Who is responsible for what they do while under hypnosis?
Answering that question is difficult to do on so many levels. The law puts a strong emphasis on personal responsibility, meaning if you commit a crime you must be held accountable. The law also recognizes extenuating circumstances such as coercion and abuse. In addition the law also recognizes that someone in a position of authority, like a hypnotist, has what is called In loco parentis responsibility over the people they work with. This means they must act with the best interest of the hypnosis subject in mind. Putting all of this together makes it a challenge to find a one-size-fits-all answer to the question.
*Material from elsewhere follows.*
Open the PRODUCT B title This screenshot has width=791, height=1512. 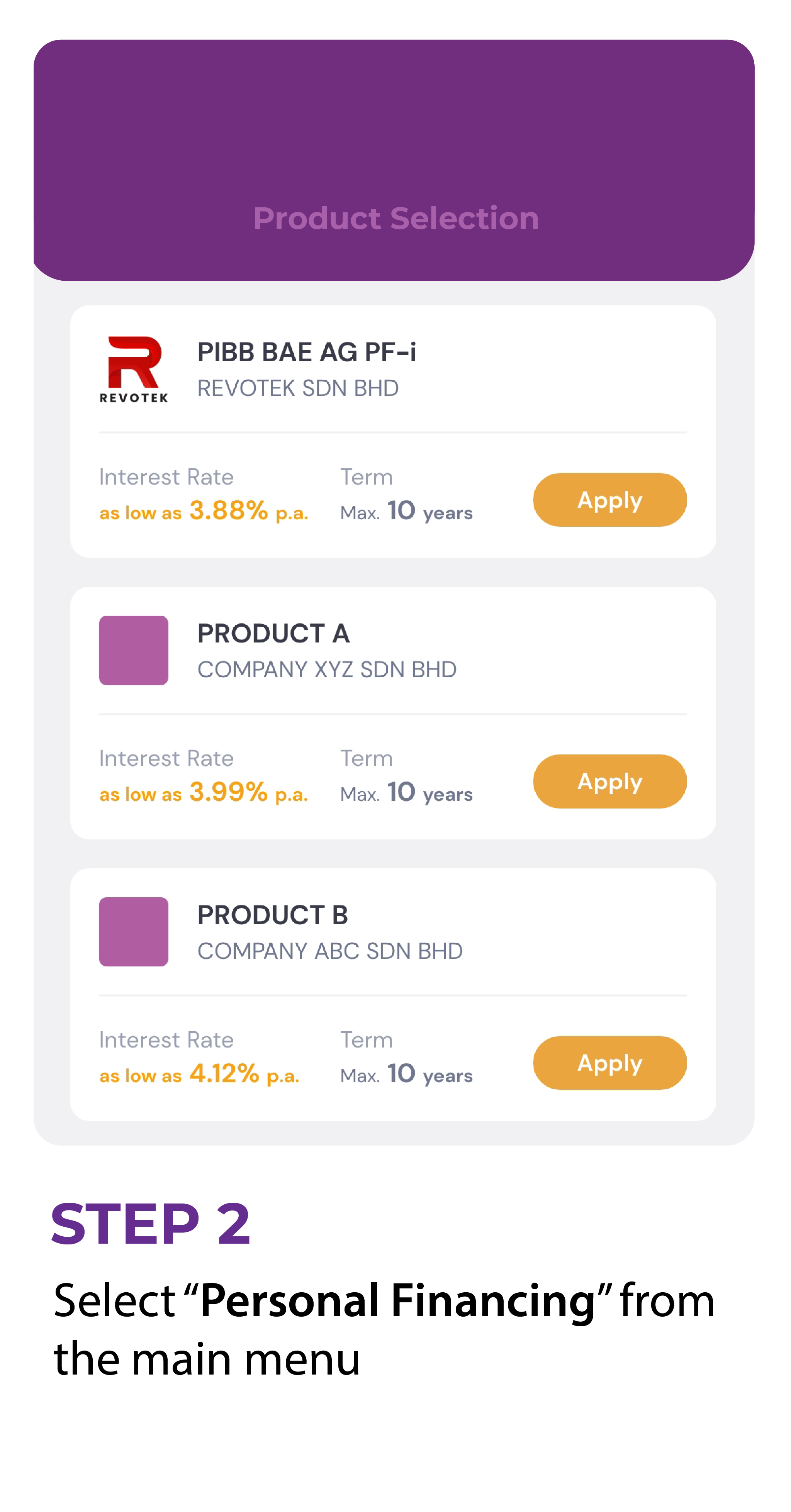tap(273, 914)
Hear what other experienced hypnotists say:
Could hypnosis be used to get someone to commit a crime?
Tom Graves, Ph.D Linguistics, SUNY at Buffalo, Poet and Professor.
Yes. While using hypnosis generally does not influence a person to violate their own will or beliefs, the dirty little secret is that most people have a very weak will that can be influenced using more than one approach. And no, I’m not going to elaborate on how it’s done. I only use it to make people feel better about themselves.
Mike Sweet, Clinical hypnotherapistIt’s not simple to answer this. Hypnosis on its own in a single intervention, then no.
But, with a little more time it is very possible. Hypnotising a person to gradually do things they wouldn’t do creates a person level of social compliance. This incremental effect means a person would do almost anything if layed out the right way.
So yes, with extremely advanced techniques it is possible to get a person to commit a crime, or do something against their (initial) will.